Ma è il Corriere Israelitico che permette di cogliere appieno la straordinaria lucidità di una persona che a soli trentaquattro anni decide di fare testamento. Il primo giugno del 1938, con un mese e mezzo di anticipo sulla pubblicazione su tutti i giornali de Il fascismo e i problemi della razza, il noto Manifesto degli scienziati razzisti che enuncia le basi teoriche del razzismo antisemita del fascismo e dà il via a una vasta campagna di stampa, Silvio Segre nomina erede universale delle sue sostanze l’Ospizio Israelitico di Torino. I vincoli – l’obbligo di non vendere lo stabile ma di servirsi dei redditi generati da esso e dagli altri suoi immobili – avevano per scopo la creazione di un “pensionato per persone sole, abbienti, non più giovani, di ambo i sessi, che desiderano, pur dietro pagamento di modiche quote, di togliersi dal loro stato di isolamento e di ritrovare un ambiente il più vicino possibile a quello familiare” dedicato a Salomon e Augusto Segre. Il più importante alloggio della casa doveva essere destinato ad uso esclusivo di abitazione dei vari Rabbini Maggiori che si fossero succeduti come capi culto della comunità, che vi avrebbero potuto alloggiare gratuitamente con le rispettive famiglie. Già nel ’47 il Corriere Israelitico definiva la figura di Silvio Segre come animata da una “volontà di bene”, e ancora oggi è vivo il ricordo del suo gesto, un grande ed apprezzato aiuto di cui ha potuto beneficiare la Comunità ebraica, ma meno note sono la sua capacità di interpretare quello che la Storia stava portando, e la lucidità e la prontezza, oltre che la generosità, con cui una volta colti i segnali di un periodo che si sarebbe rivelato il più nero della modernità aveva saputo pensare, innanzitutto, agli altri.
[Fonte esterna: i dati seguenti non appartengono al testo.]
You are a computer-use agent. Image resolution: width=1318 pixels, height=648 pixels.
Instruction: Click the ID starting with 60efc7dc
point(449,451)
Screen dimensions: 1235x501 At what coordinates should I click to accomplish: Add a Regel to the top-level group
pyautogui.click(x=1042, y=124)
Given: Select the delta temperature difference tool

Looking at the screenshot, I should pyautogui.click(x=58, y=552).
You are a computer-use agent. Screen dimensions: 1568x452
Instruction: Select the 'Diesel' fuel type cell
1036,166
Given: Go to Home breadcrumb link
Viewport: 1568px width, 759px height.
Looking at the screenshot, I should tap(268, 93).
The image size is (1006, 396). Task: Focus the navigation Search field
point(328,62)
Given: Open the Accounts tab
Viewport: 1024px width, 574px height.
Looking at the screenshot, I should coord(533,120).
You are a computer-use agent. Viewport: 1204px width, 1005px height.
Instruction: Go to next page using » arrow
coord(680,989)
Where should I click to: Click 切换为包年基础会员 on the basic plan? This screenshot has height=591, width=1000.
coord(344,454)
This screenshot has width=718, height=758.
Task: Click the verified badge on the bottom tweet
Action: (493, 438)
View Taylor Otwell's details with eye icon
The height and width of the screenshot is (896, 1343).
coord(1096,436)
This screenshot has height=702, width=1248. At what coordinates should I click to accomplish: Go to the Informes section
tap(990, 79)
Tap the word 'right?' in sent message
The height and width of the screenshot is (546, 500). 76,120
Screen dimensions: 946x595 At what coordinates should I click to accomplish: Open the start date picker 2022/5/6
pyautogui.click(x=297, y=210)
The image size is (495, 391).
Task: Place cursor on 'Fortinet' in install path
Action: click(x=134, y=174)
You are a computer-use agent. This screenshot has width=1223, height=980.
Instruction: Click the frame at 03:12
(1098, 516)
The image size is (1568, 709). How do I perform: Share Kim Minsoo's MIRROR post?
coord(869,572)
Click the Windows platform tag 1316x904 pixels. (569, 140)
Neppure due mesi dopo la scrittura del testamento, vergato a mano su due fogli di carta da lettere bianca non rigata, il 14 luglio, sarebbe arrivato il Manifesto degli scienziati razzisti, il 22 agosto il censimento degli ebrei residenti in Italia, e a settembre i provvedimenti antiebraici con l’espulsione dalle scuole, dalle accademie e dagli istituti di cultura seguiti a breve dalle linee generali della legislazione antiebraica in corso di emanazione per arrivare il 17 novembre ai “Provvedimenti per la difesa della razza italiana”.
Ma già il 27 ottobre Silvio Segre, lucido e lungimirante benefattore, era stato arrestato.